La sous-estimation des cancers professionnels
février 2008
Dans son numéro du 24 janvier 2008, le Concours médical publie un entretien avec Marcel Goldberg (médecin, professeur des universités, conseiller scientifique au département santé travail de l’INVs - Institut national de veille sanitaire) et Ellen Imbernon (médecin du travail, responsable du département santé travail de l’INVs), très critique sur l’estimation du nombre de cancers professionnels faite par l’Académie nationale de médecine (dans son rapport sur les causes du cancer en France, 2007), reprenant les données du CIRC (centre international de recherche sur le cancer).
Des méthodes de calcul "surprenantes"
Allons directement aux conclusions, les arguments étant très techniques : " Contrairement à ce qui a été fait pour les autres nuisances, seules les expositions d’un niveau moyen ou élevé ont été retenues par le CIRC pour l’exposition à l’amiante. (...) Ce choix revient à diviser environ par deux (...) le nombre de cas attribuables. Ce choix, qui n’est pas justifié dans le rapport, est d’autant plus surprenant " que la publication scientifique utilisée pour les calcules propose une alternative de calcul, non utilisée par le CIRC.
" Des données pertinentes concernant la population française existent, mais n’ont pas été utilisées." Les auteurs citent le cas des cancers naso-sinusiens dus aux poussières de bois, qui concernent surtout les artisans, non retenus dans les données du rapport.

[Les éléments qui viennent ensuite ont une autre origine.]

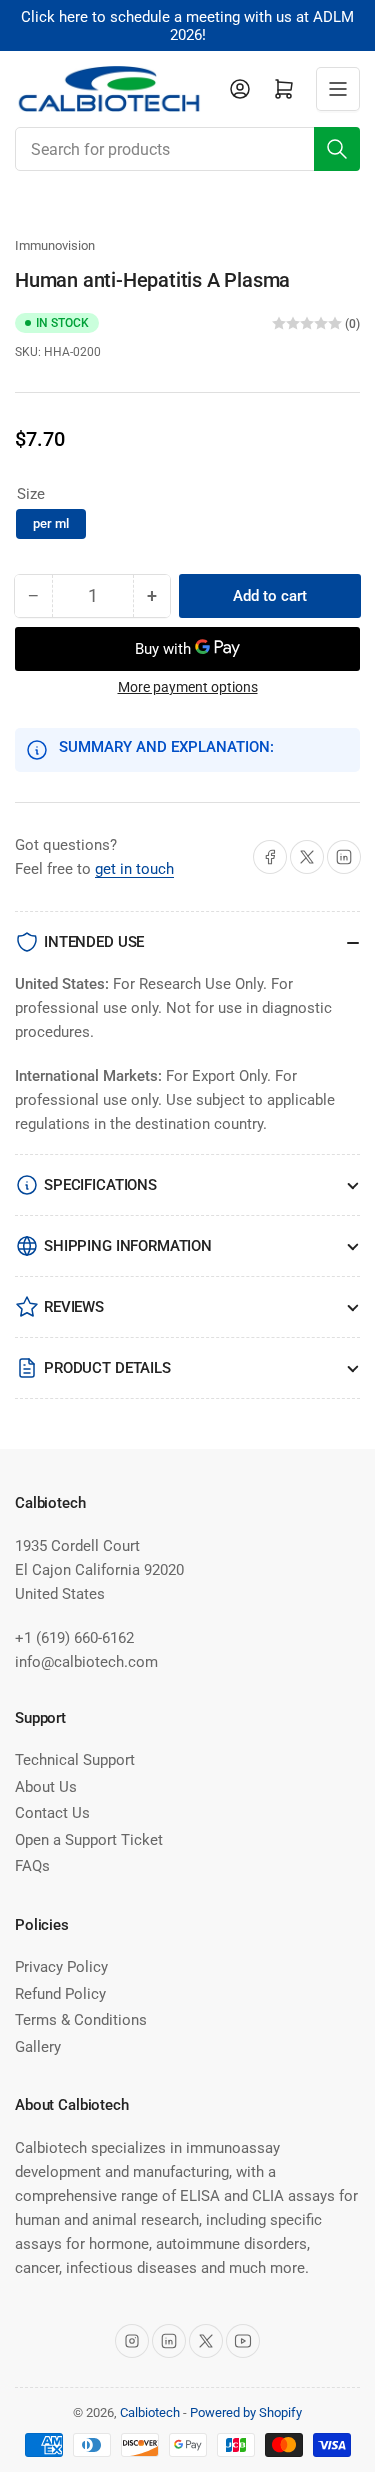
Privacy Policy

Ils reconnaissent que le " contexte scientifique " est " caractérisé par de très nombreuses incertitudes ". Mais c’est précisément pour cette raison que le rapport aurait dû donner " des fourchettes basses et hautes d’estimation, et pas seulement les valeurs correspondant aux hypothèses tendant systématiquement et exclusivement à minimiser les estimations de nombres attribuables " (à des causes professionnelles de cancers).
Une logique de classe, et non de santé publique
Pour le professeur Philippe Davezies (Lyon), il s’agit de conforter " une thèse chère à cette institution : il faut agir sur les comportements individuels, car les effets de l’environnement et des expositions professionnelles demeurent marginaux." (Santé et travail - janvier 2008) Il note que les cancers professionnels sont " essentiellement concentrés sur les ouvriers, soit 5 à 6 millions de personnes. Pour les ouvriers, c’est en fait 20 % des cancers qui seraient d’origine professionnelle. Si l’on considère que près d’un homme sur deux, toutes catégories confondues, fera un cancer au cours de sa vie, le risque pour un ouvrier de faire un cancer professionnel est de l’ordre de 10 %. Cela s’appelle décimer ! "
Il conclut : " Il est regrettable que cette vénérable institution privilégie un point de vue de classe au détriment des orientations actuelles de la santé publique."
Amiante : de l’interdiction en Europe à la promotion dans le Sud
Le même numéro de la revue propose un entretien avec Annie Thébaud-Mony, sociologue, qui déclare notamment : " Le risque cancérogène touche les salariés les plus précaires et les moins susceptibles d’avoir accès à un CHSCT (Comité d’hygiène santé conditions de travail) ou d’exercer leur droit de retrait. (...) Le système des tableaux (de maladies professionnelles) ne prend en compte que 20 cancérogènes alors que la liste du CIRC comprend plus de 100 cancérogènes avérés."
" Il faut faire condamner ceux qui exposent sciemment des travailleurs à des cancérogènes. Notamment Eternit ou Saint Gobain, pour leur promotion de l’amiante dans le tiers monde après son interdiction en Europe."